Output only the lines below from the one containing "This screenshot has height=576, width=1024." to the one containing "Task: Clear the left search box with the X", exactly as written, both ends kept.

####

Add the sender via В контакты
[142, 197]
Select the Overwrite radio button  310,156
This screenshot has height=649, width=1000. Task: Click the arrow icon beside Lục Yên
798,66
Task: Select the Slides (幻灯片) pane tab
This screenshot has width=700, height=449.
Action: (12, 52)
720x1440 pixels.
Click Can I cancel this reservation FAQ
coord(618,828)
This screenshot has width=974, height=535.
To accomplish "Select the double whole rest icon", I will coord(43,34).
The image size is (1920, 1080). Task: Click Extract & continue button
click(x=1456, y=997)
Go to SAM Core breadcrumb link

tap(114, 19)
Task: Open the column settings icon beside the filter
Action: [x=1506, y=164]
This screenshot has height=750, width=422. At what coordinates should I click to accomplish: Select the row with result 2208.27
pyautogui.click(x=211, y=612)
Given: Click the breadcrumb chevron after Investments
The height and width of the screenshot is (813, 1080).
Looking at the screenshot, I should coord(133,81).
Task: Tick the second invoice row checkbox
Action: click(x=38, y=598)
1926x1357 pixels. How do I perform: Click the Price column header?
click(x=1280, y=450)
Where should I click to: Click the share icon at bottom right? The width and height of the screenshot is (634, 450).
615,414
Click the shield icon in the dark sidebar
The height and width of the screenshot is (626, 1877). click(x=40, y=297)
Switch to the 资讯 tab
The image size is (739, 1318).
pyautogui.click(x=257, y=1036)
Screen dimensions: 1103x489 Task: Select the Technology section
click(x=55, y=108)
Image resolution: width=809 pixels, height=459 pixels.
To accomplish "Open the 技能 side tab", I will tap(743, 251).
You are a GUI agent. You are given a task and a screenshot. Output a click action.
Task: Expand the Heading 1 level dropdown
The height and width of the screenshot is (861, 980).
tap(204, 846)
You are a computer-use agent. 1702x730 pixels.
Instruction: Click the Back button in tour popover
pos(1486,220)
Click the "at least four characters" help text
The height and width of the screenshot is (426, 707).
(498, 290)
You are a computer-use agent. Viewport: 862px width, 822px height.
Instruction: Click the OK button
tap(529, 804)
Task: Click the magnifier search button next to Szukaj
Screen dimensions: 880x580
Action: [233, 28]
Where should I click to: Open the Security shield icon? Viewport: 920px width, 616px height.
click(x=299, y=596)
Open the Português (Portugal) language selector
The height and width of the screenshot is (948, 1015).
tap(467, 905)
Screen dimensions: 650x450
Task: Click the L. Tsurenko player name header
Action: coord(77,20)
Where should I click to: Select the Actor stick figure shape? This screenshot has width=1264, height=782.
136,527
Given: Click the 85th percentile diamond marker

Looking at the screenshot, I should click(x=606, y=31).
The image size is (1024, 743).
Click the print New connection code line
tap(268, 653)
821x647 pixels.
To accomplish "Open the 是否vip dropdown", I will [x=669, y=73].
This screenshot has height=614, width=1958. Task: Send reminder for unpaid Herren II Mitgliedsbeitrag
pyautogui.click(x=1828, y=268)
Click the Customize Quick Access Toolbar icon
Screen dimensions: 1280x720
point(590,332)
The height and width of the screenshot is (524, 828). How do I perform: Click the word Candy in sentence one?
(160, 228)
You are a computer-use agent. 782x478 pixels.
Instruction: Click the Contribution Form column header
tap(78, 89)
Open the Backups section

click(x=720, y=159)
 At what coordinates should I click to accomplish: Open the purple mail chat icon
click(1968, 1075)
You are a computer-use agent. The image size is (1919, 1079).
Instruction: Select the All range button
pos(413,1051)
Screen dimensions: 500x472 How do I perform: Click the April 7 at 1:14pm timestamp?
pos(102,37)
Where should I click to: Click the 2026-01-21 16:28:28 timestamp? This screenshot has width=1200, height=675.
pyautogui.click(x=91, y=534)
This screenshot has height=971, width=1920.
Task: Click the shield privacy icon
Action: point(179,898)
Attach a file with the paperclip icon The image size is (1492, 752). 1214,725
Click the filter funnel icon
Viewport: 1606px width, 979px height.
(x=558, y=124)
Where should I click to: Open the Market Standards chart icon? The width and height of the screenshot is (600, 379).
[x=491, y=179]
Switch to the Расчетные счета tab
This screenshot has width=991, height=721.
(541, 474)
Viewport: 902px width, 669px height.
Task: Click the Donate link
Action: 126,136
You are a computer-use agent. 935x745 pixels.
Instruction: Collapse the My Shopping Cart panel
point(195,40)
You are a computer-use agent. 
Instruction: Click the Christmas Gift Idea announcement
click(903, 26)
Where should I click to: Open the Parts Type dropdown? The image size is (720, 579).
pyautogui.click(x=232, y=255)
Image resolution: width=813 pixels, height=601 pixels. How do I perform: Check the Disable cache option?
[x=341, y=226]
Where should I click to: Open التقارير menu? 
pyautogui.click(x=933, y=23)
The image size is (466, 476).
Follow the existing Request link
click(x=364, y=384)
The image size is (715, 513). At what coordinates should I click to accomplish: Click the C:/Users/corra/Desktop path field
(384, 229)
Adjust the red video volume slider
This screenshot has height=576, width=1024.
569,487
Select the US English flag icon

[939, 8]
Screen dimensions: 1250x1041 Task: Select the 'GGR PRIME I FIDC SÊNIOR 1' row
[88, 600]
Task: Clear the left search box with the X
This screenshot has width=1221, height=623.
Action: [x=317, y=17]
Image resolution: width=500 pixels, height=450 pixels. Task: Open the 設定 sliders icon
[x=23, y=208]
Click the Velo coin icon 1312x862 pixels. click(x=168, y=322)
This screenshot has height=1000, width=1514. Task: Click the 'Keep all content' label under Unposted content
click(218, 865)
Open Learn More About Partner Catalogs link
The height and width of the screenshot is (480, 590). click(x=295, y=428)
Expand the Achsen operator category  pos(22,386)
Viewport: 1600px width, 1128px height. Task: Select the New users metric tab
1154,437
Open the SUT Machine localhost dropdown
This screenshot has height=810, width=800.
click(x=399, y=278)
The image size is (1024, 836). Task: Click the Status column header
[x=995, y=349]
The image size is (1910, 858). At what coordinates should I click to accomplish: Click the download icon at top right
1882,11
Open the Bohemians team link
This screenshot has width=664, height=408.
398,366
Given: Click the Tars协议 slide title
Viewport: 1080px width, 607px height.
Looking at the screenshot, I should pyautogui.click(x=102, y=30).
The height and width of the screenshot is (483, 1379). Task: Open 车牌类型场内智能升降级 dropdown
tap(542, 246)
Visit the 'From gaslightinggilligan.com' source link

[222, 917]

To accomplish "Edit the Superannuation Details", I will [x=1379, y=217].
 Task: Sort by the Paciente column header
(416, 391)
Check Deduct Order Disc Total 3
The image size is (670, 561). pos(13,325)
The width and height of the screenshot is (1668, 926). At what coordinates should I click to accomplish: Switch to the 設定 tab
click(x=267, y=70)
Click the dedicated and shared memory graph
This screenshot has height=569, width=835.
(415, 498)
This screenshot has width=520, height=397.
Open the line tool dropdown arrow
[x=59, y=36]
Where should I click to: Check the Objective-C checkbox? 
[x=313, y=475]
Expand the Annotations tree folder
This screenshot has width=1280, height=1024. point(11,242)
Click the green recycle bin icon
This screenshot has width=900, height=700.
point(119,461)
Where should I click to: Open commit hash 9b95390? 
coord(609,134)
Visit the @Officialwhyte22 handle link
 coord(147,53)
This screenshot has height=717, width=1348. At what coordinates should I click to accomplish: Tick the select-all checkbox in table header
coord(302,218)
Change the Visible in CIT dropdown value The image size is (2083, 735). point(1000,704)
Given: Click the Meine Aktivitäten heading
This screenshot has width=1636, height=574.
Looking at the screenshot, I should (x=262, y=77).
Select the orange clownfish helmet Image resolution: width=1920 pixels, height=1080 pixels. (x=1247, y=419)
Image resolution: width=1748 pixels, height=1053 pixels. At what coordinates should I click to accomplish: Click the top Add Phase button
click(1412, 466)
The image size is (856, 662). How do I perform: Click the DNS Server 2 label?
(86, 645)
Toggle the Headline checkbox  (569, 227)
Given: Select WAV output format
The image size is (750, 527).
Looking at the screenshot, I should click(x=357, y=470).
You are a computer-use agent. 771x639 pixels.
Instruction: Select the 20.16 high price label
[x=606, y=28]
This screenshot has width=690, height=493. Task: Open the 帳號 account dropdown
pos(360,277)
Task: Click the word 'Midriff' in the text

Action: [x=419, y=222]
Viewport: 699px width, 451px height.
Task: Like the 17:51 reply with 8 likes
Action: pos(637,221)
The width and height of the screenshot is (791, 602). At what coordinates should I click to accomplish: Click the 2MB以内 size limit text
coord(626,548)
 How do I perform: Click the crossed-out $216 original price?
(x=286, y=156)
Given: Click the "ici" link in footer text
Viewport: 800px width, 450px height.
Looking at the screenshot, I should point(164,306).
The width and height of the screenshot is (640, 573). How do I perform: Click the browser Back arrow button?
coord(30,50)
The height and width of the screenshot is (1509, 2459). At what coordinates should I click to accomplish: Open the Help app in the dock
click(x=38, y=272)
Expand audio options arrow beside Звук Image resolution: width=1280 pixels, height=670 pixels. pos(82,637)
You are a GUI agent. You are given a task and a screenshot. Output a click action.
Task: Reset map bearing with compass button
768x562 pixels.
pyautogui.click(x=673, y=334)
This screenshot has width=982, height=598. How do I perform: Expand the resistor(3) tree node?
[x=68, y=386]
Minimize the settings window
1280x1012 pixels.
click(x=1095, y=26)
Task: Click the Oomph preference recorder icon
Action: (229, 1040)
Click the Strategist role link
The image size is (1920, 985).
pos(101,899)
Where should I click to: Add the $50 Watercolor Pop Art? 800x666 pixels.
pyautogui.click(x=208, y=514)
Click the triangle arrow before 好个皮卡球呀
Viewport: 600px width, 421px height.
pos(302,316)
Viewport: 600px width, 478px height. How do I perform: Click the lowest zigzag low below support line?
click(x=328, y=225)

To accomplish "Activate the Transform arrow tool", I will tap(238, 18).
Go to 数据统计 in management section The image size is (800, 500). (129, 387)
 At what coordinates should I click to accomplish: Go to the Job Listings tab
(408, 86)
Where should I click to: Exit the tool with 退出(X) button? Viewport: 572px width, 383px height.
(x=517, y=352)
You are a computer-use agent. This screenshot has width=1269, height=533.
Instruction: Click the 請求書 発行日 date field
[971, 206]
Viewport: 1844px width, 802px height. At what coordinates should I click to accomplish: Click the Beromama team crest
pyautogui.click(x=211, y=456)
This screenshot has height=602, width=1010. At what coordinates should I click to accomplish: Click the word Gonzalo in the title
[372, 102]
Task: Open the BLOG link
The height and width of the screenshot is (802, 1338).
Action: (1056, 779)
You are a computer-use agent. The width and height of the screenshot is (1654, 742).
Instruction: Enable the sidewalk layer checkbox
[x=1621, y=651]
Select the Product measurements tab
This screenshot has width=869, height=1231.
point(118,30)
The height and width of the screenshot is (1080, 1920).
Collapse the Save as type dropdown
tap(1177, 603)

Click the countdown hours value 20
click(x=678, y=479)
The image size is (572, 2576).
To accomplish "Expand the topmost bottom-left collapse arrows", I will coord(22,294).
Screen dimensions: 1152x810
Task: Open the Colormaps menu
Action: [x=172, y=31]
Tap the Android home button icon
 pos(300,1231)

####

**FINAL ANSWER**:
This screenshot has height=576, width=1024.
569,487
Select the US English flag icon

[939, 8]
Screen dimensions: 1250x1041 Task: Select the 'GGR PRIME I FIDC SÊNIOR 1' row
[88, 600]
Task: Clear the left search box with the X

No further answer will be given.